Todos nos equivocamos. Es algo inevitable y natural del proceso de la vida. La clave se encuentra en saber reconocer el error, aprender de él y pedir disculpas a quien hayamos podido causar un daño. Sin embargo, para muchos esto supone una amenaza directa para su autoimagen. La consecuencia directa es que hay personas que jamás piden perdón.
Un simple “lo siento” (que no es realmente tan simple si de verdad hay un sincero arrepentimiento) puede, en ocasiones, actuar como puente para reconducir una relación dañada. Sin embargo, hay quienes son incapaces de disculparse. Según recoge el psicólogo Arturo Torres en la web especializada Psicología y Mente, esto pone de manifiesto una necesidad de, ante todo, proteger la propia autoestima.

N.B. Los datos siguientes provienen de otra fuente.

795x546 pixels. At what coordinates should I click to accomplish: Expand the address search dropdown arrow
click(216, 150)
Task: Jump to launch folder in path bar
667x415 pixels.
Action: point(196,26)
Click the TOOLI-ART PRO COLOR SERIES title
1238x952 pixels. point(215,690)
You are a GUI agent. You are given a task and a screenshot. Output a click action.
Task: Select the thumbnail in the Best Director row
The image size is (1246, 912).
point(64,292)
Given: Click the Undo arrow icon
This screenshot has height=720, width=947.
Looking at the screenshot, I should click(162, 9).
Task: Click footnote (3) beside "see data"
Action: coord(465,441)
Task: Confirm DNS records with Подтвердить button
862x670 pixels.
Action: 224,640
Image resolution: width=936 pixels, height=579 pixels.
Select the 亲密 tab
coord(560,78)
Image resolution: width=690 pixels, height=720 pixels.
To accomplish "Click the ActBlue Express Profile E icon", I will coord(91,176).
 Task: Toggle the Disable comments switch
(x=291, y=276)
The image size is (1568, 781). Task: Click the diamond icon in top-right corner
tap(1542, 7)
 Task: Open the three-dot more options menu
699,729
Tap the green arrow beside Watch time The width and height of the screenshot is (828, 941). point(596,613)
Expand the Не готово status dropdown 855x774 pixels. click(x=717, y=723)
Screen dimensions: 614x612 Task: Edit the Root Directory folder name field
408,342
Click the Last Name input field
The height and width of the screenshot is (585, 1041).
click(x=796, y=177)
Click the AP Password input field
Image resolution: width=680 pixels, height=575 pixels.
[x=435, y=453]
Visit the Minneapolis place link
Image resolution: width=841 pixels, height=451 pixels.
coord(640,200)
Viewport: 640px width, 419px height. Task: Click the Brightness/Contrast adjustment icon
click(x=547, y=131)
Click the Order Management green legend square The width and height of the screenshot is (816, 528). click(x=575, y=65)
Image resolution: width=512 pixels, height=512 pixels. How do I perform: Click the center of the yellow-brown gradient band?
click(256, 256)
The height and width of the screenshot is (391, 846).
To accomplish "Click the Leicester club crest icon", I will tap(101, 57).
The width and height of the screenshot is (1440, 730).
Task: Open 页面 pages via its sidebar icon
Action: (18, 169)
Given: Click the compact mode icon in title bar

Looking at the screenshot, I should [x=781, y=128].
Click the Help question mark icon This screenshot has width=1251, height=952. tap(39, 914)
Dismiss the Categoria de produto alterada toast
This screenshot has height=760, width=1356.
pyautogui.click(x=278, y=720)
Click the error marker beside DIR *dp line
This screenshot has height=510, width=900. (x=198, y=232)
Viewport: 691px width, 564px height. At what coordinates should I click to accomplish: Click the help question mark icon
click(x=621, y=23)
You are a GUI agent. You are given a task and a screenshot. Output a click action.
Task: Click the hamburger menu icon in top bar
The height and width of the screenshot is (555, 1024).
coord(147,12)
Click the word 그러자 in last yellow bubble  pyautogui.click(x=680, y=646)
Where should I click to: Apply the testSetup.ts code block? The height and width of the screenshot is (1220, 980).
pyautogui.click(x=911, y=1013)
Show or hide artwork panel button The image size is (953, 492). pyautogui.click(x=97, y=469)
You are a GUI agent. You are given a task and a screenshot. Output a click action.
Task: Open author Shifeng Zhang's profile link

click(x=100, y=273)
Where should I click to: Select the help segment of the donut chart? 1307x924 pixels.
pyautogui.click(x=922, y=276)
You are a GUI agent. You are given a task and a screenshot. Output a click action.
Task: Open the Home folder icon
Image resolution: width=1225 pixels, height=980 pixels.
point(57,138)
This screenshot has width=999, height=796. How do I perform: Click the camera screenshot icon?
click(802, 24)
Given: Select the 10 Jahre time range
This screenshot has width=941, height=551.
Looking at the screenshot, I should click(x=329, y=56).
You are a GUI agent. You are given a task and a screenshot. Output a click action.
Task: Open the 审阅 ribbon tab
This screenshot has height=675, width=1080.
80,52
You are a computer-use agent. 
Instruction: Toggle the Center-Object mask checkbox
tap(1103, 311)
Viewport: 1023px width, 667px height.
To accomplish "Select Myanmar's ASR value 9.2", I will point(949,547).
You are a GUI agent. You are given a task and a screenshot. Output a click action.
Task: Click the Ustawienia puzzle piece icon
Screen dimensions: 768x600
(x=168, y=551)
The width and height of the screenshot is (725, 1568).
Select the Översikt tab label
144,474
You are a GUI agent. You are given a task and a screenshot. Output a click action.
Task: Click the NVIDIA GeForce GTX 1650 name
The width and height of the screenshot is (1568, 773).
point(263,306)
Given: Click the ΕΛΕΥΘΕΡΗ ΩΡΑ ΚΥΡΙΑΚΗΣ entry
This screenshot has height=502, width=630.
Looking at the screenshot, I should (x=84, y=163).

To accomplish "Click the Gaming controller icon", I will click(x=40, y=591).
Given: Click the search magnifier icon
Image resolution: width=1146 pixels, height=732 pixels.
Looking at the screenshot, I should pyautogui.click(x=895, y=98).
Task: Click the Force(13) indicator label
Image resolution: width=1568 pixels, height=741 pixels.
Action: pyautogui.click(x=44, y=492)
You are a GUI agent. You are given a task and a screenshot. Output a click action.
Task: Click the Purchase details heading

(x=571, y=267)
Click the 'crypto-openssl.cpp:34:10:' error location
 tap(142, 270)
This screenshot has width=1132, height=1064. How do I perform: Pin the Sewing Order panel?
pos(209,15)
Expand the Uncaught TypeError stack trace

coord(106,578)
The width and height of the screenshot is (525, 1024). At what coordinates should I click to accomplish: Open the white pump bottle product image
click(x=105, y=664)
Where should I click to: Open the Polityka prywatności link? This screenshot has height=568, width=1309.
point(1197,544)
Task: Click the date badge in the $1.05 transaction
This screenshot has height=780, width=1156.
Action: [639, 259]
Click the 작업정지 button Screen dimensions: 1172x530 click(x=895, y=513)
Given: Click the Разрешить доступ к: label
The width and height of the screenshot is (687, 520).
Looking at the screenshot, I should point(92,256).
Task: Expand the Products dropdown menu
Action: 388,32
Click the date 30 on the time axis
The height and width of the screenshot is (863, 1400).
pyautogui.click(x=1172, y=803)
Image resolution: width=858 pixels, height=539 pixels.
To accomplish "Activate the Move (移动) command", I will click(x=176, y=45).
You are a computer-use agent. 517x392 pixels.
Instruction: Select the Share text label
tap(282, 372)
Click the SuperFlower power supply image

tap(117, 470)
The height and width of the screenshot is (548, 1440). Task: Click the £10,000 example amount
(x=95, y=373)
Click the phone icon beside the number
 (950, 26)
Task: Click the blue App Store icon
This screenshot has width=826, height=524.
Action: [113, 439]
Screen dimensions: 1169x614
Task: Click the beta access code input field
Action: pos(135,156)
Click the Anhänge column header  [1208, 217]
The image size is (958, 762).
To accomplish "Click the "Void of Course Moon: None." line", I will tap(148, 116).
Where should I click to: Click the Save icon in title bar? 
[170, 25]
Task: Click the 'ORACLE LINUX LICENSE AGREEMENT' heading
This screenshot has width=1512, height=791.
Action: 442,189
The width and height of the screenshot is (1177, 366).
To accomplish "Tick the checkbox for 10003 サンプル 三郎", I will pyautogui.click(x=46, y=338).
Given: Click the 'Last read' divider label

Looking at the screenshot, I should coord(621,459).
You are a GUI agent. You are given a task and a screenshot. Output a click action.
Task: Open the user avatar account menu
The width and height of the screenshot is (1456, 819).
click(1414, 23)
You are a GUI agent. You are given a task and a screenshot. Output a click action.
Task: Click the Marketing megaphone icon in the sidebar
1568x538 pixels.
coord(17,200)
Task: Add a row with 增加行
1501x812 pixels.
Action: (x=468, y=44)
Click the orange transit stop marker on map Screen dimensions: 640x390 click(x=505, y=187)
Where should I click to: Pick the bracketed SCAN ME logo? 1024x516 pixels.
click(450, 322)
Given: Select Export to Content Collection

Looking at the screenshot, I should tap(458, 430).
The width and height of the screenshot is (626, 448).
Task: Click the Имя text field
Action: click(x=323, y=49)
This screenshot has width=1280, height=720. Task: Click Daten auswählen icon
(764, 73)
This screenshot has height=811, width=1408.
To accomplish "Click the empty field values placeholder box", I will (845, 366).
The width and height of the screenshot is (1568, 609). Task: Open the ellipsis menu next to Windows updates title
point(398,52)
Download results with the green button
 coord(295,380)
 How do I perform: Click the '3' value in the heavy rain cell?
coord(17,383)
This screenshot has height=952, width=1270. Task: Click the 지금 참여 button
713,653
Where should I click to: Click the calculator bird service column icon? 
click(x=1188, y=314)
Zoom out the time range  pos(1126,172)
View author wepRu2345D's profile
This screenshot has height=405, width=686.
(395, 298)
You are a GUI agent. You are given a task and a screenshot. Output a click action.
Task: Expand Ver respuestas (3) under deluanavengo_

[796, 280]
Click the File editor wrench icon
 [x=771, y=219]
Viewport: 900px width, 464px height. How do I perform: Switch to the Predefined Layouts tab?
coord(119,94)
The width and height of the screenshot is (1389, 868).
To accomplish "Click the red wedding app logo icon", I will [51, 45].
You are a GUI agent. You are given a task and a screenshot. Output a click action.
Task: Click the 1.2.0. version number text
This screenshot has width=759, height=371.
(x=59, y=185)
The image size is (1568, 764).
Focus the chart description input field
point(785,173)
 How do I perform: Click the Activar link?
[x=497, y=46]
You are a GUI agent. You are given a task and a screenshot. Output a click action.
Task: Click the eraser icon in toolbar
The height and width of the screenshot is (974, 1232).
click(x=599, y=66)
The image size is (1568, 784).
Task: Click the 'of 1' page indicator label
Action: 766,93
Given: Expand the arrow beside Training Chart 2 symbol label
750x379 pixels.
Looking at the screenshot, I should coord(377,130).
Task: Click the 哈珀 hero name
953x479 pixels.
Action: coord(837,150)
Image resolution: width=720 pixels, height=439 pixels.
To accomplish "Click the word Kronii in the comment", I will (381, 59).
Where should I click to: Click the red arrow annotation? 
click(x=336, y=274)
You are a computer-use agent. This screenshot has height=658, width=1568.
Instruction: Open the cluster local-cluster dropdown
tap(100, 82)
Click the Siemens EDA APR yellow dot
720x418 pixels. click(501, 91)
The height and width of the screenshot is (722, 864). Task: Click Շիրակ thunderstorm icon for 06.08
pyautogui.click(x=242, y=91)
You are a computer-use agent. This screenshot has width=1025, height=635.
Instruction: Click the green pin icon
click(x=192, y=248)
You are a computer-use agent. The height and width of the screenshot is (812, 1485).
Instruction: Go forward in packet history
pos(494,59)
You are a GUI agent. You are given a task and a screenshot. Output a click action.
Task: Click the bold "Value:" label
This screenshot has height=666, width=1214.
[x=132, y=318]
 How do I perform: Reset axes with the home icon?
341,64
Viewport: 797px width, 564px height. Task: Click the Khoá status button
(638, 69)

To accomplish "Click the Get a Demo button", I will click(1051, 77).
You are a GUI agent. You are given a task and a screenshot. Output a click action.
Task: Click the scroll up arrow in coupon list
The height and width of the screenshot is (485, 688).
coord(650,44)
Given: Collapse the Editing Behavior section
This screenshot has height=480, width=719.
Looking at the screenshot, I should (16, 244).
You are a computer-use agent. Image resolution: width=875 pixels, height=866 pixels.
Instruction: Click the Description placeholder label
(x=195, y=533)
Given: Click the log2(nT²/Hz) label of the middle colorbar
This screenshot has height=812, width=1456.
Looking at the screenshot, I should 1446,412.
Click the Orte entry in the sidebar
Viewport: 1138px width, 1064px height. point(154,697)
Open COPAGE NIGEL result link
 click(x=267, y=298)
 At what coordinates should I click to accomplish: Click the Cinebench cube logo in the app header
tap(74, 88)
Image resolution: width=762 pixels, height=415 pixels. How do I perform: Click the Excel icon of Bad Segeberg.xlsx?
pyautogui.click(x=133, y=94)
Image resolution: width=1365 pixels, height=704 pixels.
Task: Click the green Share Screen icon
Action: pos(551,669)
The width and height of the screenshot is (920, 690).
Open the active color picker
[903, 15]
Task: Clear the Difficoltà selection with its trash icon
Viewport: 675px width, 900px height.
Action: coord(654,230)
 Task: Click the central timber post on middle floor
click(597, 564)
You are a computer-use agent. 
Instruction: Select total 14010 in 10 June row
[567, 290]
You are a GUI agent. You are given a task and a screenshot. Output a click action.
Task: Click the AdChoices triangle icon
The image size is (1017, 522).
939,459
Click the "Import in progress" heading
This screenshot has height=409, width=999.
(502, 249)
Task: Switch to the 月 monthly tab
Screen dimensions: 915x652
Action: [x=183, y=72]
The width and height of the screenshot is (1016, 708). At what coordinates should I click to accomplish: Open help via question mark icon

De esta manera, es la autoimagen la raíz del problema. Ese conjunto de creencias y descripciones que cada persona construye sobre sí misma, lo que se conoce como autoconcepto, no es una recopilación objetiva de datos, sino que está cargado de valoraciones emocionales. La autoestima, como dimensión valorativa de la autoimagen, puede verse amenazada por el simple hecho de admitir una equivocación, incluso si el error es insignificante.
En muchos casos, quienes poseen una autoimagen frágil evitan reconocer sus errores en voz alta para proteger su autoestima, explica el psicólogo. Esta estrategia puede manifestarse en la tendencia a disfrazar el error, atribuir la culpa a otros o evitar nombrar el sentimiento de culpa. El acto de pedir perdón obliga a etiquetar el error como propio y a asumir la responsabilidad, lo que puede resultar intolerable para quienes no soportan ver su autoconcepto expuesto a cuestionamientos.

Una crisis de autoimagen
La gravedad del error también influye en la reacción. Si se trata de una falta menor, la persona puede minimizar su importancia y evitar disculparse. En cambio, un error grave puede desencadenar una crisis en la autoimagen, ya que implica replantear aspectos fundamentales de la identidad y de las relaciones con los demás. Torres señala que, aunque la mayoría reconoce que pedir perdón es un gesto positivo que atenúa la equivocación, hay quienes no pueden permitirse exponer su autoconcepto ni siquiera a un daño mínimo.
Existen, además, personas que no piden disculpas porque no consideran relevante el bienestar ajeno o porque, desde una perspectiva utilitarista, no obtienen ningún beneficio al hacerlo. Torres menciona el caso de individuos con rasgos psicopáticos, para quienes la empatía y la reparación no forman parte de sus prioridades.
Entre quienes sí experimentan malestar por sus errores pero no logran disculparse, suelen darse dos situaciones principales: la asociación de la disculpa con la humillación, lo que hace que la autoestima no tolere ese acto, o la presencia de un cierto delirio de grandeza. En este último caso, reconocer el error entra en conflicto con la autoimagen hasta el punto de generar una disonancia cognitiva, fenómeno que obliga a replantear la visión que se tiene de uno mismo y de las relaciones interpersonales.
La capacidad de pedir perdón de manera honesta, concluye Torres, es una característica de quienes poseen una alta inteligencia emocional. No se trata de disculparse sin motivo, sino de saber gestionar los propios sentimientos y comunicar esa habilidad cuando corresponde. Saber pedir perdón es, en última instancia, una cuestión de autogestión emocional y de madurez en la relación con uno mismo y con los demás.